#### Your instructions
When you find the line with "Task: Click the Undo arrow icon" among the records below, reproduce it and each line after it exactly, ending with the line with "Given: Open the 状态 filter dropdown".

(Data records)
+ + +

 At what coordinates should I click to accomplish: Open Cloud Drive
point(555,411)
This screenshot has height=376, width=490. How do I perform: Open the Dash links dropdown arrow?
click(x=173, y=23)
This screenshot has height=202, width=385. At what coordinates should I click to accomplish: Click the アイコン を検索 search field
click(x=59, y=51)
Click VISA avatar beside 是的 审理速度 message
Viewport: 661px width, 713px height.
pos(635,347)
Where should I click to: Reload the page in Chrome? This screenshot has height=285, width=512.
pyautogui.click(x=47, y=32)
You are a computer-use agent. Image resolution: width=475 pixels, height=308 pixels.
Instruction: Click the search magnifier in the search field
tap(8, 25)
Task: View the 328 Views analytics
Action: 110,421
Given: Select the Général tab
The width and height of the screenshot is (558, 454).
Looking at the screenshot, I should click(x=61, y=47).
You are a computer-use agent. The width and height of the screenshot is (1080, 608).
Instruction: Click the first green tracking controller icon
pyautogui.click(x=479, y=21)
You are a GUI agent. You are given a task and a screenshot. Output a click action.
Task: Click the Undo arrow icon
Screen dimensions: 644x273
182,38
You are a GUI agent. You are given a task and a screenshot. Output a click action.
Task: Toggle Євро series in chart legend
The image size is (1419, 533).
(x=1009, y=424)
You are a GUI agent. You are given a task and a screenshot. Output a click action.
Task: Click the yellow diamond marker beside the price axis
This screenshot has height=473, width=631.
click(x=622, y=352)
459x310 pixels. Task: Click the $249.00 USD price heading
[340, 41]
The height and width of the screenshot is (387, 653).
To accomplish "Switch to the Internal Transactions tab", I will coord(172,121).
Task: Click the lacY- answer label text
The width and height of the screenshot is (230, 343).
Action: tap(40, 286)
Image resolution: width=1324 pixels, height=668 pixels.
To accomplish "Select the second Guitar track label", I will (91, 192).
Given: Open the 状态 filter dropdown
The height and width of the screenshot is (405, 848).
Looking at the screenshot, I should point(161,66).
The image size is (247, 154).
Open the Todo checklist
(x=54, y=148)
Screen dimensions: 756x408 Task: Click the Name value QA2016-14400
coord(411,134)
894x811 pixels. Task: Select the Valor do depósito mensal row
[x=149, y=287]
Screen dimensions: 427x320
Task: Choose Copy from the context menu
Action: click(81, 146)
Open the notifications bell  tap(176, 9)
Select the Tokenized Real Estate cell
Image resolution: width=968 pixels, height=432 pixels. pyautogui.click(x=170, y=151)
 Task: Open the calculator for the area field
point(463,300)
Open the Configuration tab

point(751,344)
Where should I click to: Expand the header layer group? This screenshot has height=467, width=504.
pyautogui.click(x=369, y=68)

+ + +

#### Response area
Task: Click the Undo arrow icon
Screen dimensions: 644x273
182,38
You are a GUI agent. You are given a task and a screenshot. Output a click action.
Task: Toggle Євро series in chart legend
The image size is (1419, 533).
(x=1009, y=424)
You are a GUI agent. You are given a task and a screenshot. Output a click action.
Task: Click the yellow diamond marker beside the price axis
This screenshot has height=473, width=631.
click(x=622, y=352)
459x310 pixels. Task: Click the $249.00 USD price heading
[340, 41]
The height and width of the screenshot is (387, 653).
To accomplish "Switch to the Internal Transactions tab", I will coord(172,121).
Task: Click the lacY- answer label text
The width and height of the screenshot is (230, 343).
Action: tap(40, 286)
Image resolution: width=1324 pixels, height=668 pixels.
To accomplish "Select the second Guitar track label", I will (91, 192).
Given: Open the 状态 filter dropdown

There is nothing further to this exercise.